This sampler was worked in 1828 [or 1825] by Ann E. Kelly at the Harrisburg, Pennsylvania, school of Leah Maguire. The central scene is either biblical or classical, and was undoubtedly inspired by a yet to be identified print source. It depicts a woman holding a long garland of flowers who appears to making a burnt offering to a deity. At her feet is a pitcher, and beside her is a pedestal on which sits a smoking vessel. The sampler’s border is made up of compartmentalized motifs, including flowers, birds, sheep, sheaves of wheat, a basket of fruit or flowers, a scene with a house and tree, and an inscription.

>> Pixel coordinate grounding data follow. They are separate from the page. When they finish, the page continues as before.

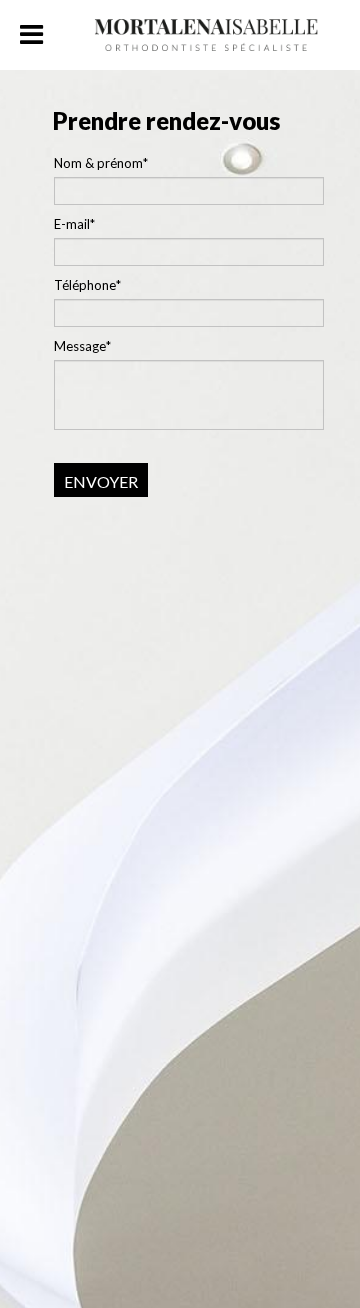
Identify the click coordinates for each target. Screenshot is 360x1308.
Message (80, 346)
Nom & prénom (98, 163)
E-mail (72, 224)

Anne E. Kelly’s work is part of a group of related samplers produced in Lancaster, York, and Dauphin counties between 1797 and 1838. These striking works probably originated under the instruction of Leah Galligher (later Maguire), who was born Leah Bratten in 1764 near Wilmington, Delaware. Leah married schoolmaster Francis Galligher in 1791, and in 1797 she opened a girls’ school in Lancaster. Early samplers naming Mrs. Galligher’s school feature borders of compartmentalized designs encircling inscriptions and alphabets. A sampler depicting a woman holding a garland, worked in 1800 by Dolly Sheller (1791–1867) and now in a private collection, is a precursor to the pictorial style that Leah would later develop. In 1802, after initiating a bitter and public divorce from her husband, Leah relocated to Harrisburg. There she continued her needlework instruction, marrying shoemaker Isaac Maguire in 1805. It was in Harrisburg that Leah fully developed the sampler pattern that would be imitated throughout the area by instructresses like Catherine Welshans Buchanan (1792–1852). Elements of these later works included pastoral scenes, borders of compartmentalized decoration, and the use of paint, human hair, and metallic thread. Ann E. Kelly’s sampler is one of the latest to name Mrs. Maguire, who died in 1830. Related samplers from Mrs. Maguire’s school, worked by Rachel Geiger in 1806 (private collection), by Elizabeth Finney in 1807 (private collection), and by Catharine Boas in 1812 (location unknown), also feature pictorial scenes and borders of decorative motifs enclosed in squares.
Ann E. Kelly was born in Halifax, Pennsylvania, on April 20, 1814. She was the daughter of Patricius Kelly and Nancy Gervy. Ann’s family was Catholic, and she was baptized Conewago Chapel in Adams County. Given the Kellys’ surname and religion, it is possible that they had emigrated from Ireland.